To begin my analysis, I point to the above screenshot at the beginning scenes of Momotaro’s Sea Eagle. The close-up shot magnifies the weight of the machine, especially taken at an angle from which one person looks above from below. The looming clouds lurking in the background adds further tension to the already present stillness of the atmosphere. The different shades of gray not only depict realism, but also add to the coldness of the lifeless aircraft. However, as the animals, or perhaps arguably humans for their great degree of personification, start preparing, controlling, and riding these aircrafts, their depicted realism and coldness fade away in the scenes of playfulness, transforming into liveliness and friendliness.
Similarly, when observing shot two from The Birth of Astro Boy, I notice how the multiple circular lines of light shadings at each major joint exemplifies the machine-ness of Astro Boy. The glowing parts of his hair and clothing all serve to signify the metallic element to his construction as the glows represent the reflection of light from a metallic surface. Furthermore, the electrical cords attached to him replace the organic singular umbilical cord. Instead of growing as a fetus, Astro Boy represents already a fully grown boy. However, through the initial love of his father, the education he receives, and the interaction with different robots and people, Astro Boy finally acquires human qualities.
As a science fiction, The Birth of Astro Boy captivates the hearts of his audience not only through the intentional use of familiar objects as implemented by the author, but also through Astro Boy’s personal development. Instead of functioning simply as a tool for circuit performance, Astro Boy learns intellectually as a regular child, makes additional robot friends at the circus, and also saves people. Such developments and characteristics can be viewed as a manifestation of love from his father initially, eventually starting a wave for human rights for robots. Likewise, through the propagandizing nature of Momotaro’s Sea Eagle, the playful and friendly scenes of the greatly personified animals establish a transformation of relationships, going from person-to-machine to person-to-person or animal-to-person.

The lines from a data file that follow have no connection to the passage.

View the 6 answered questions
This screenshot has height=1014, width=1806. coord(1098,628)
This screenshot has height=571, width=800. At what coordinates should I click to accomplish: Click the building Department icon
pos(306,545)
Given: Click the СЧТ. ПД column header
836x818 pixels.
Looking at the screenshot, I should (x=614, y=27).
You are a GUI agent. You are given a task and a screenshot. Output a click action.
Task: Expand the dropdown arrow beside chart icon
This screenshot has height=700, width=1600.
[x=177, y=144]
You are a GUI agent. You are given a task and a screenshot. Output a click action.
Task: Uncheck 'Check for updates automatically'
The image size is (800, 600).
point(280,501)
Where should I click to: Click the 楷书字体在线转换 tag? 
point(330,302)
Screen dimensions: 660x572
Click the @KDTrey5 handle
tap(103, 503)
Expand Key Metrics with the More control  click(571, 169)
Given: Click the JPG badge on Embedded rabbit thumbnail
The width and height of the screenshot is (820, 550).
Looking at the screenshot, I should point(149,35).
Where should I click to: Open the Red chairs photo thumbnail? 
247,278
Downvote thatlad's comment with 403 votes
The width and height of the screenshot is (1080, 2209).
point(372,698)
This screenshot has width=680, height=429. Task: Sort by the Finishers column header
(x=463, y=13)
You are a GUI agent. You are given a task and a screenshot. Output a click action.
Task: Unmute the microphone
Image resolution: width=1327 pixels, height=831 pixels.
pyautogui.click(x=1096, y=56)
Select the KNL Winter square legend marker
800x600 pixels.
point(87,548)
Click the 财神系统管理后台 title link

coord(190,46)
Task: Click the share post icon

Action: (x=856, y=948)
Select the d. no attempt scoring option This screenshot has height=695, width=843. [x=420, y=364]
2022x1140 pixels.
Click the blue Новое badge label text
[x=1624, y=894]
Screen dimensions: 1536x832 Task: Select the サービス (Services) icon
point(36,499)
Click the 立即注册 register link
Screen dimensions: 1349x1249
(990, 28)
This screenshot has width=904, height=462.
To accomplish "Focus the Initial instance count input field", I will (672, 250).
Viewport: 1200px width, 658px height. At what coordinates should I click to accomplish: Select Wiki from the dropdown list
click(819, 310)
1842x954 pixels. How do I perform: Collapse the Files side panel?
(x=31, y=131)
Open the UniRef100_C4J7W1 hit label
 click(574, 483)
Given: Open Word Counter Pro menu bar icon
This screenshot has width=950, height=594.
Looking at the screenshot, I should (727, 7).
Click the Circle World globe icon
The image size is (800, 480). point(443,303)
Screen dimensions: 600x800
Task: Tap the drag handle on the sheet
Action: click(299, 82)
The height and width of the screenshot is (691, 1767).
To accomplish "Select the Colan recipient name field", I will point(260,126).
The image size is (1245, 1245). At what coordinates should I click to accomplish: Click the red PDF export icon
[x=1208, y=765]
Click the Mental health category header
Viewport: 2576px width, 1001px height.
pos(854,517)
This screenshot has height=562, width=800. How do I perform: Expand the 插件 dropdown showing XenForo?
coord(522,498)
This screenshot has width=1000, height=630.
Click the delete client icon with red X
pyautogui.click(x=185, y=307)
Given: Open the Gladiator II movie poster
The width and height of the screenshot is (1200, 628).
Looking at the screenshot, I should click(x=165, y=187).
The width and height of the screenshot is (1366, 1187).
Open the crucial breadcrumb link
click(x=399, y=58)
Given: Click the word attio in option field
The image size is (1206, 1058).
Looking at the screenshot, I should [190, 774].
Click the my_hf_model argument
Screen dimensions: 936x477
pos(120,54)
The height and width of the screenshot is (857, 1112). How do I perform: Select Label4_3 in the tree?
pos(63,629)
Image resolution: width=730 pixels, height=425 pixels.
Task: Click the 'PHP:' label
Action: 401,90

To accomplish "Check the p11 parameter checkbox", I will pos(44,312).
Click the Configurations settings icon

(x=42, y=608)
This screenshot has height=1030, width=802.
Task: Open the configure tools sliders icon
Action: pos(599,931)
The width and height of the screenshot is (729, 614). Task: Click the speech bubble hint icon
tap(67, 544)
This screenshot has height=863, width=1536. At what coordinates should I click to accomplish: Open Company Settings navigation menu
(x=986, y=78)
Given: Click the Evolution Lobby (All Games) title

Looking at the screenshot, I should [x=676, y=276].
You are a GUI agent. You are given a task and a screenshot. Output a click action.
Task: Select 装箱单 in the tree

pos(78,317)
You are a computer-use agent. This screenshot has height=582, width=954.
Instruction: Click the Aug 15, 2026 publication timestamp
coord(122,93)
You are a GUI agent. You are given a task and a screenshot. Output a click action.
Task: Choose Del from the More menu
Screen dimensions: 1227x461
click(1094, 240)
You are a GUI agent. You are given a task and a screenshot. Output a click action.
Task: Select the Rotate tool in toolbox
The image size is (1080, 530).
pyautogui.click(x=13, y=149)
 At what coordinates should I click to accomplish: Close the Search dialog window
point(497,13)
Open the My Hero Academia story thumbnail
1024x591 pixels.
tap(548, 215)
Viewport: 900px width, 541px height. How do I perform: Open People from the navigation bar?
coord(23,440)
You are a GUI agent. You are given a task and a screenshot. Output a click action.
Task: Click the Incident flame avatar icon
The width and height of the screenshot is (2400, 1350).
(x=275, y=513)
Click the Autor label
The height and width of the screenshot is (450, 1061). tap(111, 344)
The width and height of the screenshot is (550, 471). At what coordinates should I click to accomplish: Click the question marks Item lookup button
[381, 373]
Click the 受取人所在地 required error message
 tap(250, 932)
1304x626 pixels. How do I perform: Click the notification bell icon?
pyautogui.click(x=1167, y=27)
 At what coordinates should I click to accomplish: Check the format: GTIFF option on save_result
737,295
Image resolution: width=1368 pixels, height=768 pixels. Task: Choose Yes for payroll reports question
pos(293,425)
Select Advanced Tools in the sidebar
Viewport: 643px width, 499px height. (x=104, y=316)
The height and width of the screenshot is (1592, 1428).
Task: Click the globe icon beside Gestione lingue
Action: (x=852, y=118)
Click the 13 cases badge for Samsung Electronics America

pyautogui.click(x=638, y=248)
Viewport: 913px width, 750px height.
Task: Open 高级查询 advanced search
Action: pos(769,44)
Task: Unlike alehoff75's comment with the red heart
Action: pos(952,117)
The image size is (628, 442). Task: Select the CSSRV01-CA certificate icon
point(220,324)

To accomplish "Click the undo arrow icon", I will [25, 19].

As the audiences, the animals, the people, and the robots become acquainted with the aircrafts and Astro Boy, a personal relationship arises. The aircrafts and Astro Boy are no longer described as useful or cold, typical adjectives associated with tools, but are rather described as cute and warm, adjectives associated with living beings. Hence, through this transformation of relationships, we see how tools and machines function as an amplifier of the human heart, representing our personal qualities and eventually acquiring them themselves.